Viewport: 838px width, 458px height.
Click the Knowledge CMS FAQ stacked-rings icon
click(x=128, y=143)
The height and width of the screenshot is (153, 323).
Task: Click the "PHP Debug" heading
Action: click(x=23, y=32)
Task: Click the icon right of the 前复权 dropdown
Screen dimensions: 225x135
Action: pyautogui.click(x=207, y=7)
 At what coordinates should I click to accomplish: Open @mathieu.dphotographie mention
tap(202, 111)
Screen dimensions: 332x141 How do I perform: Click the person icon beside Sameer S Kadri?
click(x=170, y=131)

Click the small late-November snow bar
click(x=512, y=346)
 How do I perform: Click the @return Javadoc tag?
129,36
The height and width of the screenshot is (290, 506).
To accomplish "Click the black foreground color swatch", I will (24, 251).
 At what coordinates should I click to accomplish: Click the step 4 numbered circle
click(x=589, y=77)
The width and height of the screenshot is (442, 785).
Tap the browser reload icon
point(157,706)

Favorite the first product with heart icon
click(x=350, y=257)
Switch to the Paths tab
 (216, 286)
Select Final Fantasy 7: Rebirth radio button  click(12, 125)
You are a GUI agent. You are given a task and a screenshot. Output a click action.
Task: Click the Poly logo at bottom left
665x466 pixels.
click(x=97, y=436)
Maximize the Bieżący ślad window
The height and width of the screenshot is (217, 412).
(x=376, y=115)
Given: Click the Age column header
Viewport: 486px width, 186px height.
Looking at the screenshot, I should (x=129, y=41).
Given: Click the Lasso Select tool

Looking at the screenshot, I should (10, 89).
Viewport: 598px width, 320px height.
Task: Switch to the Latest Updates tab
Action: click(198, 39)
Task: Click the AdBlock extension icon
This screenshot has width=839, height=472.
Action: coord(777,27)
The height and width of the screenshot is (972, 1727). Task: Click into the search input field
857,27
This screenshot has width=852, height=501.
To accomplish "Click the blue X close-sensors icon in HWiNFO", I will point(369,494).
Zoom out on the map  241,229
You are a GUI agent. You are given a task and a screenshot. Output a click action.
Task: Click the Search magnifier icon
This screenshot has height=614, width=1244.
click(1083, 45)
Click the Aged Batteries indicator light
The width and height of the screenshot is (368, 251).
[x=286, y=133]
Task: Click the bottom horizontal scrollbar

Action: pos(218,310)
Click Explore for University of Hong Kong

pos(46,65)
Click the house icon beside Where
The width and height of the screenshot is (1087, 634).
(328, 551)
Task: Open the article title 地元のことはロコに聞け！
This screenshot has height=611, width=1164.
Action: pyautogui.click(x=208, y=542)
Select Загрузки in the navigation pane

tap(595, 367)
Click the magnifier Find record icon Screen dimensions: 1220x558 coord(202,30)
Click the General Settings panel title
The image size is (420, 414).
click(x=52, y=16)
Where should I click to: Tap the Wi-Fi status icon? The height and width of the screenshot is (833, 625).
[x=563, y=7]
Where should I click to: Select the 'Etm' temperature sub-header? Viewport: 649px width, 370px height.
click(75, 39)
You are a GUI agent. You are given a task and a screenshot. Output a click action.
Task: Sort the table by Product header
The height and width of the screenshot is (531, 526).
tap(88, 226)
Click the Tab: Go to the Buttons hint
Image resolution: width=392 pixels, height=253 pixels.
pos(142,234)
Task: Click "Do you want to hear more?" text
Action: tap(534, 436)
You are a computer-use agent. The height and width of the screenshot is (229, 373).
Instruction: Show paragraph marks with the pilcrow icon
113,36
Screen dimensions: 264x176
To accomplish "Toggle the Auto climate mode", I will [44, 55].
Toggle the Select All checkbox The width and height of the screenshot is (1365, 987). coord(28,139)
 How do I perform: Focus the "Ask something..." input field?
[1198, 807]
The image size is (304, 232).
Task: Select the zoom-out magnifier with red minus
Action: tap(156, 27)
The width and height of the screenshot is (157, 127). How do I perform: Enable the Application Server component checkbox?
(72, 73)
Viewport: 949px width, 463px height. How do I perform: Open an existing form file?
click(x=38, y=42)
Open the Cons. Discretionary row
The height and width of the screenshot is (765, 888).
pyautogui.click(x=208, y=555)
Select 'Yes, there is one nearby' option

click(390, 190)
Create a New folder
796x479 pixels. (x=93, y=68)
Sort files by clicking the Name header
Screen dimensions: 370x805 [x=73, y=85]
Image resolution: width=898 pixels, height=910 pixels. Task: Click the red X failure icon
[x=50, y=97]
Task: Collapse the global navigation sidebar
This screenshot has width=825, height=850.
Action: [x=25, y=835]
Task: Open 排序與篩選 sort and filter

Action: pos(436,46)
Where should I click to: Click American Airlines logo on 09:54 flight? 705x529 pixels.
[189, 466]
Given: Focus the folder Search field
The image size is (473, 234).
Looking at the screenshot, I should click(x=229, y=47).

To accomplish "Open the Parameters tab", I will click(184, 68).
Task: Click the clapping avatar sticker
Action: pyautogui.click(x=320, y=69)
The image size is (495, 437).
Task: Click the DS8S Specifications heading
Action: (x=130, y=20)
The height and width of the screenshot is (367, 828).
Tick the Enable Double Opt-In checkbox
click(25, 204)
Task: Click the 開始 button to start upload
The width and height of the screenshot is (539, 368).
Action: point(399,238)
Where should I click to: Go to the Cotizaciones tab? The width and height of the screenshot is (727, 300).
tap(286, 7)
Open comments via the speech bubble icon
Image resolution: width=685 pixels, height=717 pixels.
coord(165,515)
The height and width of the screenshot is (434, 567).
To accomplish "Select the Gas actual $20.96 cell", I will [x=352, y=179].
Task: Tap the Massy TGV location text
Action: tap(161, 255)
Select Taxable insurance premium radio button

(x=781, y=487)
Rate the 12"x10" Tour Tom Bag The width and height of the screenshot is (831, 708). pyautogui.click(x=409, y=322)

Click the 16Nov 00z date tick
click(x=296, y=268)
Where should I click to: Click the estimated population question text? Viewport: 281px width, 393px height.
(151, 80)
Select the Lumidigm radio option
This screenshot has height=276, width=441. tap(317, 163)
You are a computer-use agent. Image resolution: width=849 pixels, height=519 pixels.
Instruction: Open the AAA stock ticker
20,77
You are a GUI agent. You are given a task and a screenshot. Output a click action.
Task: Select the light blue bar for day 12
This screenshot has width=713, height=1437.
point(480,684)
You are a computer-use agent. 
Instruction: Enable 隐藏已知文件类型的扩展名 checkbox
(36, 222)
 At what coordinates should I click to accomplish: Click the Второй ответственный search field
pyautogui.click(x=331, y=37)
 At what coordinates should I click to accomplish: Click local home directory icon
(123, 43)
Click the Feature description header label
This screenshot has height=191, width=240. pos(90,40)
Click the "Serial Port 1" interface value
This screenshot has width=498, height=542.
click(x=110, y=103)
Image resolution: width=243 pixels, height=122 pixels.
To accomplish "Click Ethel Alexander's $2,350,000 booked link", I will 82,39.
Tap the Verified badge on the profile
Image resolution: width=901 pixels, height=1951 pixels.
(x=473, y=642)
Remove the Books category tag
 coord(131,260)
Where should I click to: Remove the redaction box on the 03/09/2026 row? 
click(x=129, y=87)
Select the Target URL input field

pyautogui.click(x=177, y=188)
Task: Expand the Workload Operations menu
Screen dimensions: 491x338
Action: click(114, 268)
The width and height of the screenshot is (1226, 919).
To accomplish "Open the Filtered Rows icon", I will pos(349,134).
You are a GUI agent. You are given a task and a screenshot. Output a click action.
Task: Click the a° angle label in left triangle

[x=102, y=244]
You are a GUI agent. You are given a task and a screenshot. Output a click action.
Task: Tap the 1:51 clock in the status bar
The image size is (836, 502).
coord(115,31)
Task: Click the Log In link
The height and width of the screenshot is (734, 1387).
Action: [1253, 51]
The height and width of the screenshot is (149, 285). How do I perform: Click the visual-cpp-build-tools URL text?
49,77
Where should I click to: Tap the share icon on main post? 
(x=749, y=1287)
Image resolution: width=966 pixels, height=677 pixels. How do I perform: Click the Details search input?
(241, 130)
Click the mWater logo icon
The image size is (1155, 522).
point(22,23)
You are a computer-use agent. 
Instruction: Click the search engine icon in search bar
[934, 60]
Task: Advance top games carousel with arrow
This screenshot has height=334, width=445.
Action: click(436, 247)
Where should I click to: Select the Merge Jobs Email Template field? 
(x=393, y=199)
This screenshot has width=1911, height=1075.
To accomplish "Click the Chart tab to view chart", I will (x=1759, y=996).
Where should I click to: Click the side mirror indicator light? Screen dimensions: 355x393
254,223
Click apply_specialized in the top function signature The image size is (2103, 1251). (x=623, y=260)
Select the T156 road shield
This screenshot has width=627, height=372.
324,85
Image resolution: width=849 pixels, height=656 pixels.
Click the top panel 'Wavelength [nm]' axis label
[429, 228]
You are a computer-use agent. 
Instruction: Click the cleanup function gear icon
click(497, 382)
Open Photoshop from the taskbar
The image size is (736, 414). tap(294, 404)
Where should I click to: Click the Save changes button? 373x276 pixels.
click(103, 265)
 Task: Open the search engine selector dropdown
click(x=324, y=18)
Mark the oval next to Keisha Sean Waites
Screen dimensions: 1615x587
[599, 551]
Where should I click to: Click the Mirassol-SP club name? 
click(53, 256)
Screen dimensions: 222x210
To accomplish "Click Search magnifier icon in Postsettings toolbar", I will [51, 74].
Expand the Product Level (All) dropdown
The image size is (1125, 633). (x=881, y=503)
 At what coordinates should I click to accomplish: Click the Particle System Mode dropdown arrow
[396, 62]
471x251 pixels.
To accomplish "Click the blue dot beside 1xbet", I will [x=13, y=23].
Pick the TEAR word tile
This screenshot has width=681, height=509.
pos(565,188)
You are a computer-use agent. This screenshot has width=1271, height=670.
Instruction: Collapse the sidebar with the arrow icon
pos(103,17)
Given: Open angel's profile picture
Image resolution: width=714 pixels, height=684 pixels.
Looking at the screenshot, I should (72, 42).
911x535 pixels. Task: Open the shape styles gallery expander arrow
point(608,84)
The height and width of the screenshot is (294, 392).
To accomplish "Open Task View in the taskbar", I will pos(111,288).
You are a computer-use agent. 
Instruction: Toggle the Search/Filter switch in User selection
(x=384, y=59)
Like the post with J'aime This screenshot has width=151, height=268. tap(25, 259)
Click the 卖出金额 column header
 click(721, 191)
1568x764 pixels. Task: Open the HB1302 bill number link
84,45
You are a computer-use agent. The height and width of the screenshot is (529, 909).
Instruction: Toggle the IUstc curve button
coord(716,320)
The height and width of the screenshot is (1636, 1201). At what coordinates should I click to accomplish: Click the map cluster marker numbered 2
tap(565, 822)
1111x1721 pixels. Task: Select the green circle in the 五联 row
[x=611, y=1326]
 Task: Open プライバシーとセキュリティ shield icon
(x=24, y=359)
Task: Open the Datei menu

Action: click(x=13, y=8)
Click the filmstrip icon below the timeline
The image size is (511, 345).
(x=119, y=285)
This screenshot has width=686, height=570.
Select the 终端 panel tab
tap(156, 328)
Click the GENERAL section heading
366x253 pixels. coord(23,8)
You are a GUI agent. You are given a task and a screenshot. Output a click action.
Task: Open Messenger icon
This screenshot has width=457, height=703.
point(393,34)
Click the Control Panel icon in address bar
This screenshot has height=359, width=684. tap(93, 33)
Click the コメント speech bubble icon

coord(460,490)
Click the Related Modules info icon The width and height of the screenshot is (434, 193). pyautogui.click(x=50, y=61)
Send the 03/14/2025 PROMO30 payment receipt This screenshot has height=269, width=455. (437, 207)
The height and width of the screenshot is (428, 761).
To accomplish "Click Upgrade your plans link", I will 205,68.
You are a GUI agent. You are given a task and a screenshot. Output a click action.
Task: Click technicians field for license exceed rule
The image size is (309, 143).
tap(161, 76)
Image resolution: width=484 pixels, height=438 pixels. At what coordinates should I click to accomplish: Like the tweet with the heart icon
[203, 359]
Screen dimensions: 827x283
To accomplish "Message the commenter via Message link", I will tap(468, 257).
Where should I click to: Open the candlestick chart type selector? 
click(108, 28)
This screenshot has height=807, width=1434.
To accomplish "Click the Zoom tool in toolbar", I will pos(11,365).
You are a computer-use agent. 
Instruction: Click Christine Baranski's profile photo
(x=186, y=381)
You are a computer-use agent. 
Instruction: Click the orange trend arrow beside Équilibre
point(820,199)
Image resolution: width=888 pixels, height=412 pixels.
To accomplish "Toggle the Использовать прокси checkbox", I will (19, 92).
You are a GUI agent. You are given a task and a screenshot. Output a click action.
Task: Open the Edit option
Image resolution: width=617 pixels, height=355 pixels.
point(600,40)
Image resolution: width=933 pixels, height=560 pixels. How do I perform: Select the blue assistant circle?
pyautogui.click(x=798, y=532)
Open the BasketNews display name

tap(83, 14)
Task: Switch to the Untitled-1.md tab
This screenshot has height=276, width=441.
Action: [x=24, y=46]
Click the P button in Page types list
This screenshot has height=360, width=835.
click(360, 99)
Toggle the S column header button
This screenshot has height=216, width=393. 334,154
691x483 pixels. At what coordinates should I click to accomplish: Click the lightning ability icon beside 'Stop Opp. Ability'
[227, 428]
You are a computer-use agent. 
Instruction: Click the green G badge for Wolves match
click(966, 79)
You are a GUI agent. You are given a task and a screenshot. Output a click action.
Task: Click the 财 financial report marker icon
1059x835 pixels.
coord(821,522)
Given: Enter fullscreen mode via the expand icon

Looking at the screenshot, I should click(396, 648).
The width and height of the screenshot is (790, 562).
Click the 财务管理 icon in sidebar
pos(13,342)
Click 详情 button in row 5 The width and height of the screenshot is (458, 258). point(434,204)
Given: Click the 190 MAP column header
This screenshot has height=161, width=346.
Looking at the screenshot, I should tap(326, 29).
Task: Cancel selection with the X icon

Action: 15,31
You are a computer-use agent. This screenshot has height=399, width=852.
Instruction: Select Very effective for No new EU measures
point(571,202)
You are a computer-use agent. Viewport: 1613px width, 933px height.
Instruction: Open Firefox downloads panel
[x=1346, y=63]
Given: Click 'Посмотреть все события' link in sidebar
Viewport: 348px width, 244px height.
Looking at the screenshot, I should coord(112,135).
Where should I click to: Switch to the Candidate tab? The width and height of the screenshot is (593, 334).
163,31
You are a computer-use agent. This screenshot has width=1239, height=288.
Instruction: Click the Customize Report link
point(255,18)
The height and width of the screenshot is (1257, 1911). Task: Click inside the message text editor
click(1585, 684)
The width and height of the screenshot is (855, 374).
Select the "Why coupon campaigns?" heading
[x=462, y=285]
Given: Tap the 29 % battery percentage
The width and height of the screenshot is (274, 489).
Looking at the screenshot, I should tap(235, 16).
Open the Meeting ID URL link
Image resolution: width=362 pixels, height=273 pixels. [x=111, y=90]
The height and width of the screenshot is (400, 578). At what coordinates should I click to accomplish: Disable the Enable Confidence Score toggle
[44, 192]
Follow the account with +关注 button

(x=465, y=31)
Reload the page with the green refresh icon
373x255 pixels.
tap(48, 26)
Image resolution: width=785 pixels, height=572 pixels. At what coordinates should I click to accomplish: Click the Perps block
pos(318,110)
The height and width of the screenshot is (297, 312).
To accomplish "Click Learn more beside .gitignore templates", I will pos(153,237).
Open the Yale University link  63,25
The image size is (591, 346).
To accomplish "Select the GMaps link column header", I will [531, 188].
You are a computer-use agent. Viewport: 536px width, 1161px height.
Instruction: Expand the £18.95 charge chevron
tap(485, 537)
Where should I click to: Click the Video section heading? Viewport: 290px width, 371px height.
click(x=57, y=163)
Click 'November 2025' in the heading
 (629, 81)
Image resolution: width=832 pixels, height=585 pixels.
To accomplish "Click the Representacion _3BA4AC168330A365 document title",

========================

EXERCISE DETAILS:
Show, from the entries above, every line that includes the string "toolbar".

WRITTEN ANSWER:
To accomplish "Click Search magnifier icon in Postsettings toolbar", I will [51, 74].
To accomplish "Click the Zoom tool in toolbar", I will pos(11,365).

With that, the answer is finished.